_WORK TO BE COMPLETED_:
Print each entry precisely; exclude the pictures.

++++++++++

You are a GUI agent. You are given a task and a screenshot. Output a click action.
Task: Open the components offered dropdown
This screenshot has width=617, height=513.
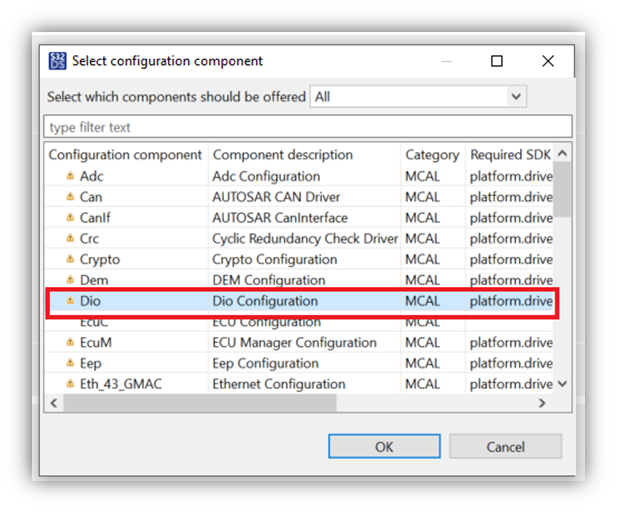(x=418, y=97)
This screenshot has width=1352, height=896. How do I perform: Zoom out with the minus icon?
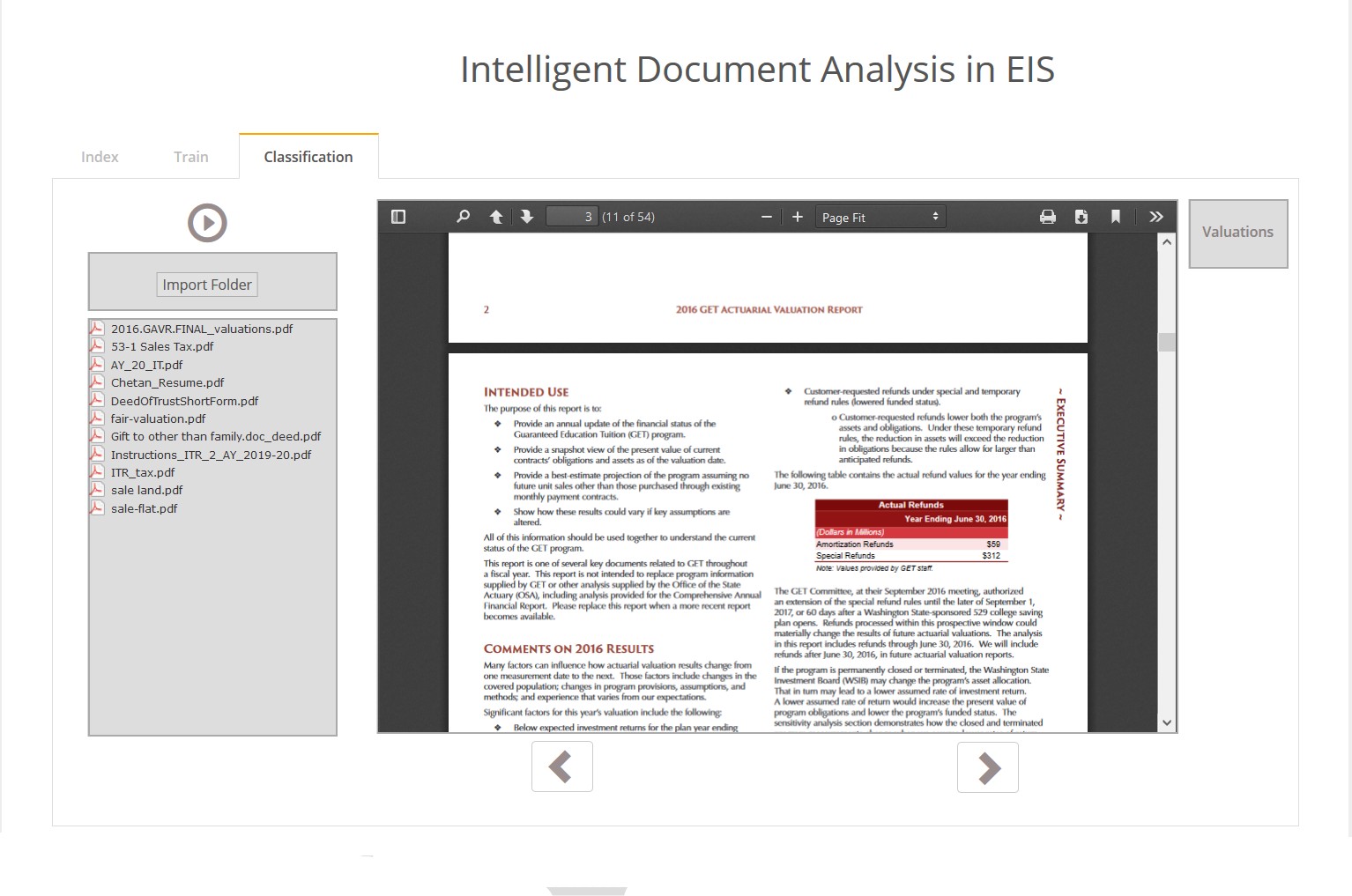click(x=766, y=217)
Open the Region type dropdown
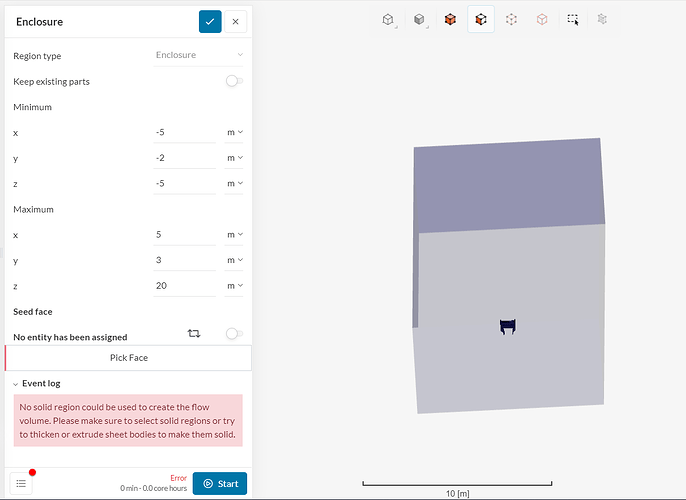The image size is (686, 500). click(198, 55)
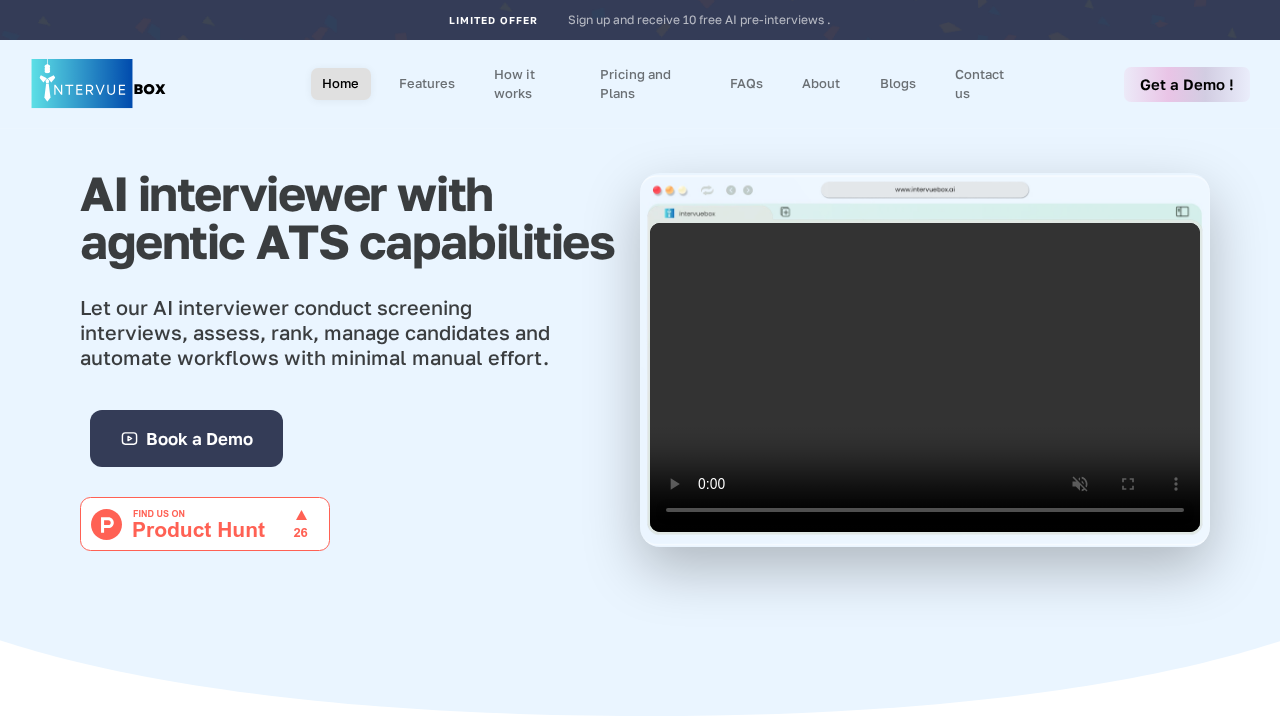Click the www.intervuebox.ai address bar
This screenshot has width=1280, height=720.
(925, 189)
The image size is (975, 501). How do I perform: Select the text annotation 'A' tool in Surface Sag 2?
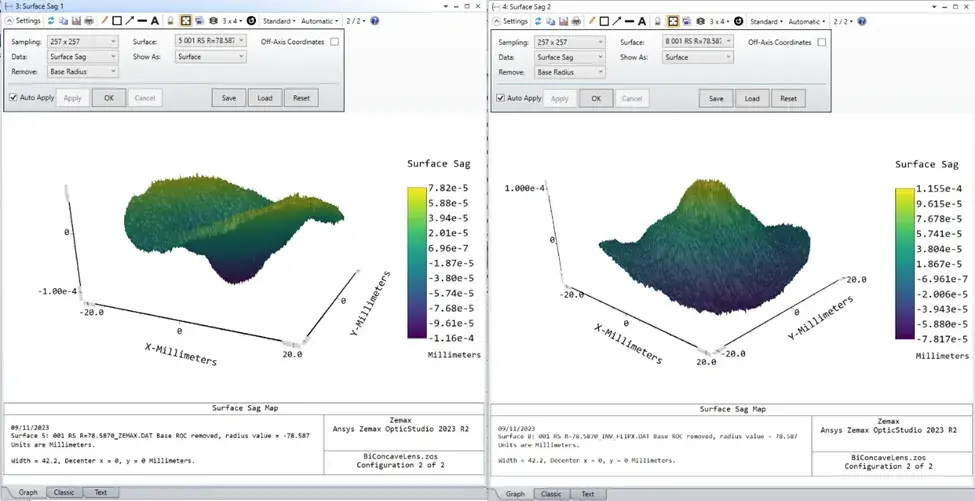point(642,21)
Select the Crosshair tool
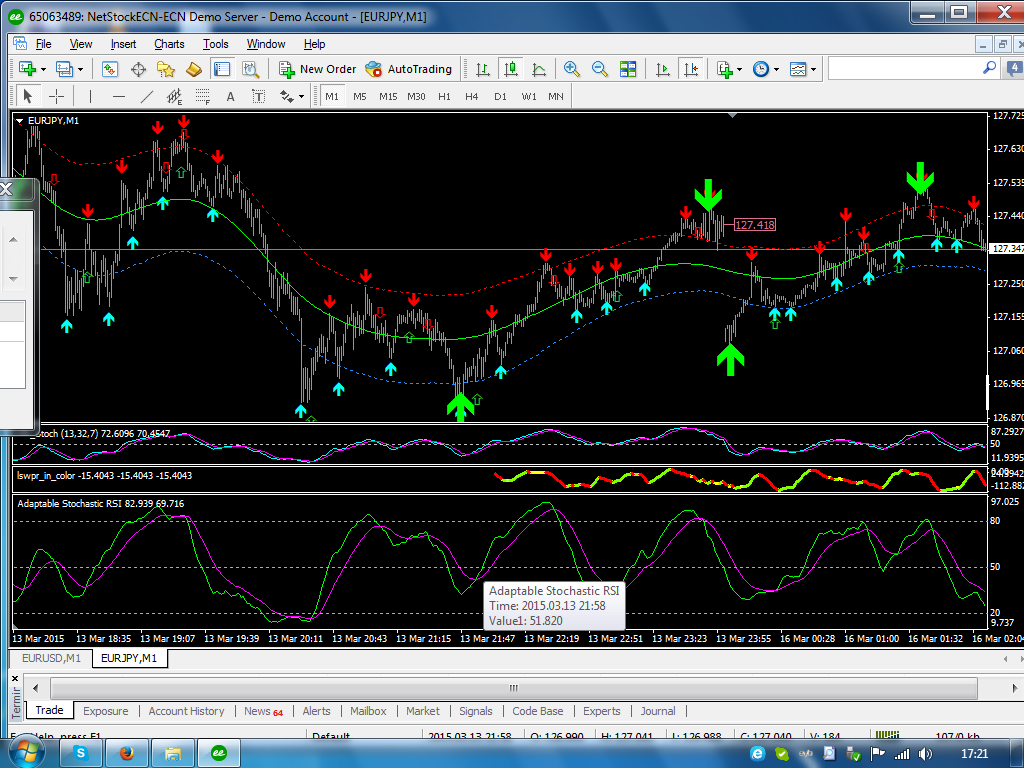The width and height of the screenshot is (1024, 768). pyautogui.click(x=57, y=96)
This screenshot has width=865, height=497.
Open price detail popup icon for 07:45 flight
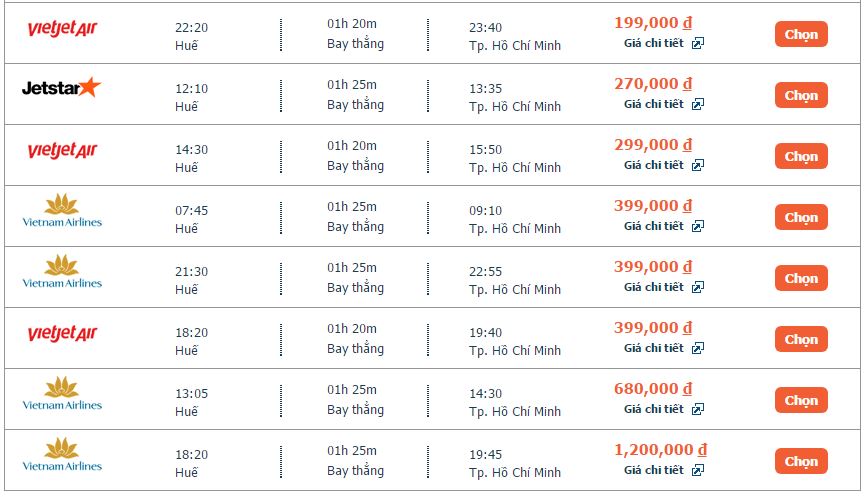pos(698,227)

++++++++++

_EXERCISE RESPONSE_:
You are a GUI agent. You are given a task and a screenshot. Output a click action.
Task: Open the components offered dropdown
This screenshot has width=617, height=513.
(x=418, y=97)
This screenshot has width=1352, height=896. How do I perform: Zoom out with the minus icon?
click(x=766, y=217)
Open the Region type dropdown
The image size is (686, 500). click(198, 55)
Click the www.intervuebox.ai address bar
This screenshot has width=1280, height=720.
(925, 189)
The image size is (975, 501). How do I perform: Select the text annotation 'A' tool in Surface Sag 2?
point(642,21)
Select the Crosshair tool
The width and height of the screenshot is (1024, 768). pyautogui.click(x=57, y=96)
This screenshot has width=865, height=497.
Open price detail popup icon for 07:45 flight
pos(698,227)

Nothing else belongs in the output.